Doctors jokes

Tower

Why was the North Tower a bad doctor when the South Tower collapsed?

Because the North Tower didn’t do CPR.

Patient

A panic-stricken man explained to his doctor, “You have to help me, I think I’m shrinking.”

“Now settle down,” the doctor calmly told him. “You'll just have to learn to be a little patient.”

Daveon

Why did Daveon go to the doctor?

Because he was feeling "Daveon" in the dumps.

Wife

Daveon says, "Oh wow, she's so beautiful!" The doctor then says, "Yes, but sadly, your wife didn't make it..." Daveon then states, "Give me the one my wife made then!"

Memes

Doctor

What did the doctor say to the mother after delivering the baby? Sorry.

Fetish

What is a similarity between priests and doctors?

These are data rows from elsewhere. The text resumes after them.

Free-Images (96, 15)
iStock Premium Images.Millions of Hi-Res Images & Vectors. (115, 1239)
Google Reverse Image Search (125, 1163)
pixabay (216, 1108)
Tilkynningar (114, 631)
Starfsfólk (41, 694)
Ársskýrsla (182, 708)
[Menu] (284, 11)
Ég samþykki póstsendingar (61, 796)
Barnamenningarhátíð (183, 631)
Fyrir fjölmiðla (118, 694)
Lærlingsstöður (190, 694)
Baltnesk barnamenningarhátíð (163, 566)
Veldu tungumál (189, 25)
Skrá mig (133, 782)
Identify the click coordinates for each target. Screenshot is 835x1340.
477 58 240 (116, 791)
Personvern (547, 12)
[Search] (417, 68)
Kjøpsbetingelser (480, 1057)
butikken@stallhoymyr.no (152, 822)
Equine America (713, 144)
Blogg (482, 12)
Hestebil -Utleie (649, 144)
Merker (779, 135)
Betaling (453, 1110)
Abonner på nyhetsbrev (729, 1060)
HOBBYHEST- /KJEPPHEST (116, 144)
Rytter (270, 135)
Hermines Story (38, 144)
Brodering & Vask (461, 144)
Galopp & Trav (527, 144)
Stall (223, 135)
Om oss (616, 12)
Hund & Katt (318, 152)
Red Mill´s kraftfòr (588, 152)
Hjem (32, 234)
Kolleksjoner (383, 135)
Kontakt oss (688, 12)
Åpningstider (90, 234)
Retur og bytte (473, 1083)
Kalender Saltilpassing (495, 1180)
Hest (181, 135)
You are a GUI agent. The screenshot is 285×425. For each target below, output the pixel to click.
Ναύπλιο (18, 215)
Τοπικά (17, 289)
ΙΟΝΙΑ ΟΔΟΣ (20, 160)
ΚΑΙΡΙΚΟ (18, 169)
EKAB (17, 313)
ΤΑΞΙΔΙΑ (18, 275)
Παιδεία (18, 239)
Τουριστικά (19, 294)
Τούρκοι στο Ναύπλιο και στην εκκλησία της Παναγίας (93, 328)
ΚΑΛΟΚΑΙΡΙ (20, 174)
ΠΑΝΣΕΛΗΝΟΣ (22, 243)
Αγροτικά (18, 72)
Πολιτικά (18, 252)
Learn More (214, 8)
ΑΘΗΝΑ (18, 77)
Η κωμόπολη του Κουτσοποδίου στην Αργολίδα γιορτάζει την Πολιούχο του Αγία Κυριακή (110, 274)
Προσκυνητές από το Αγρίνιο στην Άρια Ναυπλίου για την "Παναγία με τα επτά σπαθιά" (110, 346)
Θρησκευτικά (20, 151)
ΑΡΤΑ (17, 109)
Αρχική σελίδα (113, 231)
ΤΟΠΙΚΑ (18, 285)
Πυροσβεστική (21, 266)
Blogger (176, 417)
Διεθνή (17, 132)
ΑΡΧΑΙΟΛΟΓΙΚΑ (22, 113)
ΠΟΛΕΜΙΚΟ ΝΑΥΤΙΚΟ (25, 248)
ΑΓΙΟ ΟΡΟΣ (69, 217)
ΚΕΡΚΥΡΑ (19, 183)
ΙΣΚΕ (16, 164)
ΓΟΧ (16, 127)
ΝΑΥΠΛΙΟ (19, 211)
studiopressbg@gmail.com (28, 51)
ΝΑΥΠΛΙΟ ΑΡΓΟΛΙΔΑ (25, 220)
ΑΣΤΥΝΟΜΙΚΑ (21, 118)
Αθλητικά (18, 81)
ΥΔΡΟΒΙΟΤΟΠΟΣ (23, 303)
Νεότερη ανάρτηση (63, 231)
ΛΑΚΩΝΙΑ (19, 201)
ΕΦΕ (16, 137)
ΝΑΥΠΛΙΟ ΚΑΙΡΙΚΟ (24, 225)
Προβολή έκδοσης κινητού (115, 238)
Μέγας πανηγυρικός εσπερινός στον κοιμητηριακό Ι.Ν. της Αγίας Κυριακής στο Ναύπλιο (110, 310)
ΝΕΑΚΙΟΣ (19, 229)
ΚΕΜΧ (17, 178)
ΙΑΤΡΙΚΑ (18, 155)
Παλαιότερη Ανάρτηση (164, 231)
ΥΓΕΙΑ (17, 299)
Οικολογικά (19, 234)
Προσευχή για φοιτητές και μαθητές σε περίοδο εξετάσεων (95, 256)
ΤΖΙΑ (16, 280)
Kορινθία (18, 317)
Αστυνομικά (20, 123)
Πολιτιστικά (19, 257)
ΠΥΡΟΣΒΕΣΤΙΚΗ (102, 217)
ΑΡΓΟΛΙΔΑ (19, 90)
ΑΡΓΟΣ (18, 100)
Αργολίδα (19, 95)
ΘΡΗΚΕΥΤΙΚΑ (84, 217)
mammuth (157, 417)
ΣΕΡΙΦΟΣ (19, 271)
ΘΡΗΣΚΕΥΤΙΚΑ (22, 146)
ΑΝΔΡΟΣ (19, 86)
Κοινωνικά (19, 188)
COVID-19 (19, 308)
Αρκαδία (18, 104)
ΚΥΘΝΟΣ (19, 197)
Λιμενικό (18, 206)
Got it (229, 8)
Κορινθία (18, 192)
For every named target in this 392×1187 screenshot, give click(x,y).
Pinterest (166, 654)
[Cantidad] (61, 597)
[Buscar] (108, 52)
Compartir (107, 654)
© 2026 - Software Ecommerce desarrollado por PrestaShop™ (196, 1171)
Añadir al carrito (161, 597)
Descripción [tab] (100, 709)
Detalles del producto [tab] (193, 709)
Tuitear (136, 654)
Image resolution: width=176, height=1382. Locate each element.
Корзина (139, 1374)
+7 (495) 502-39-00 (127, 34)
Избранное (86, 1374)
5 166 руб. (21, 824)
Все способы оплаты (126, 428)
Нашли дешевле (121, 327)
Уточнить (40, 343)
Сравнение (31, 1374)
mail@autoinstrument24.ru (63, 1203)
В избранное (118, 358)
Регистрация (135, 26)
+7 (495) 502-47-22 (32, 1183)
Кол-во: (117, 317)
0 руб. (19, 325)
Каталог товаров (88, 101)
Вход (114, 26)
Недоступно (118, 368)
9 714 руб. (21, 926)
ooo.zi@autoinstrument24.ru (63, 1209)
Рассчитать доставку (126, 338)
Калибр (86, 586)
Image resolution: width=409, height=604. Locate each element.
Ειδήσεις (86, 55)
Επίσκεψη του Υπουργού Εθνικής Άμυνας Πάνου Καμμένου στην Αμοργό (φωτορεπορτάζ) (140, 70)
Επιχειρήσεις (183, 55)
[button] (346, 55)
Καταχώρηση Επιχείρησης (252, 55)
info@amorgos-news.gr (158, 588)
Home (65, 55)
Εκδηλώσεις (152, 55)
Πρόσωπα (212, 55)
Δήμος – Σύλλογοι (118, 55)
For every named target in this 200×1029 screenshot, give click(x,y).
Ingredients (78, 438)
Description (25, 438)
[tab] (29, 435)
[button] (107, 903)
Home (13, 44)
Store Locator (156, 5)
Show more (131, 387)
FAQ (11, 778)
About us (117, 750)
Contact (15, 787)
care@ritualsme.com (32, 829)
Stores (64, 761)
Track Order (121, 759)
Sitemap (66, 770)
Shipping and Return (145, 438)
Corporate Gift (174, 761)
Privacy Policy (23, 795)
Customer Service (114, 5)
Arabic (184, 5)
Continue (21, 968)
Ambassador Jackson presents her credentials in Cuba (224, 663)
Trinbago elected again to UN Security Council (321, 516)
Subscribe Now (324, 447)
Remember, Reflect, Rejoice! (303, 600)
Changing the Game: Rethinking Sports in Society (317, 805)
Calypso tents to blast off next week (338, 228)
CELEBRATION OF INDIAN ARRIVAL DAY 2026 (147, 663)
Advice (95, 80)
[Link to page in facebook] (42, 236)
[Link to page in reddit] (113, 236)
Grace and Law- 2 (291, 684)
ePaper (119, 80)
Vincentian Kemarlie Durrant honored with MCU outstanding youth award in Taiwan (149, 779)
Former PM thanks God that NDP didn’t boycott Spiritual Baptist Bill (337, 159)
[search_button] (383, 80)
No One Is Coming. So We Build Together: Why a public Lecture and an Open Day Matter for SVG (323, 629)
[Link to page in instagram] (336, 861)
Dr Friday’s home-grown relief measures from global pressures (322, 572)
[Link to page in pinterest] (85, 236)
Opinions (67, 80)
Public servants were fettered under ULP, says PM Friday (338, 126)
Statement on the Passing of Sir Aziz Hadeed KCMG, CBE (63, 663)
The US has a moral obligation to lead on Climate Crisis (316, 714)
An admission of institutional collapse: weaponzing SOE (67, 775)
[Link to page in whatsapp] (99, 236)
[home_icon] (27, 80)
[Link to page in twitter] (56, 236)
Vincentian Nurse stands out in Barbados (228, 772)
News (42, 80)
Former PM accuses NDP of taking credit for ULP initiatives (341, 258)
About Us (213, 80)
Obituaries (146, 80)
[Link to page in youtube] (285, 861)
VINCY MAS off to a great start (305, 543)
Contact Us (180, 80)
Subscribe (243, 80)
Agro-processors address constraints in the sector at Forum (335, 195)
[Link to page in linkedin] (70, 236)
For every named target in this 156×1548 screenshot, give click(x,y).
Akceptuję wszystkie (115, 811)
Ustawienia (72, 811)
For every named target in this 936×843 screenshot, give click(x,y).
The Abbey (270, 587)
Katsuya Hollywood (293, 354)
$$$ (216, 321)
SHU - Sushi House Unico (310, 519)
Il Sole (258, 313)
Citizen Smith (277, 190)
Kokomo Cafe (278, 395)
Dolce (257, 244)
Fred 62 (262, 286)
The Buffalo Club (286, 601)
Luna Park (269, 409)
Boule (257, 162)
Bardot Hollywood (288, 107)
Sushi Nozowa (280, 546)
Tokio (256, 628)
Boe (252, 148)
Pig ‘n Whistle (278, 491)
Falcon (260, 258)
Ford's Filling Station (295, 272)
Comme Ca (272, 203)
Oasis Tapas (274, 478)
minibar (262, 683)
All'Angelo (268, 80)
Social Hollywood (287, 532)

They both have fetishes for their professions.

Place

I broke my arm in two places. You know what the doctor told me? Stay out of those places!

Orphan

Doctor: I’m going to have to turn you away.

Orphan: But why?

Doctor: Because I’m a family doctor.

Doctor

A doctor walks into his office and looks his patient in the eyes, "Sir, you have to stop jerking off."

The man asks, "Why?"

The doctor then says, "Because I'm trying to examine you."

Oregon

Why can't Oregon go to the doctor?

Because they need parents' signature.

Therapist

I tell my therapist I’m scared of the 3rd, 9th, and 15th letter of the alphabet.

Doctor: Oh, I see.

Me: Ahhhh!!!!!

Doctor

The doctor said I had two years to live, so I shot him. The warden gave me 50. Problem solved!

Wrap

A man walks into a doctor's office, naked and wrapped in Glad Wrap.

The doctor replies with: "I can clearly see your nuts."

Dream

Went to the doctor, told him I've been having dreams, first about a wigwam, then about a teepee. He said I was too tense.

Harassment

Unbelievable! When doctors touch my body, it’s alright, but if I do the same to some lady, apparently it’s "harassment!"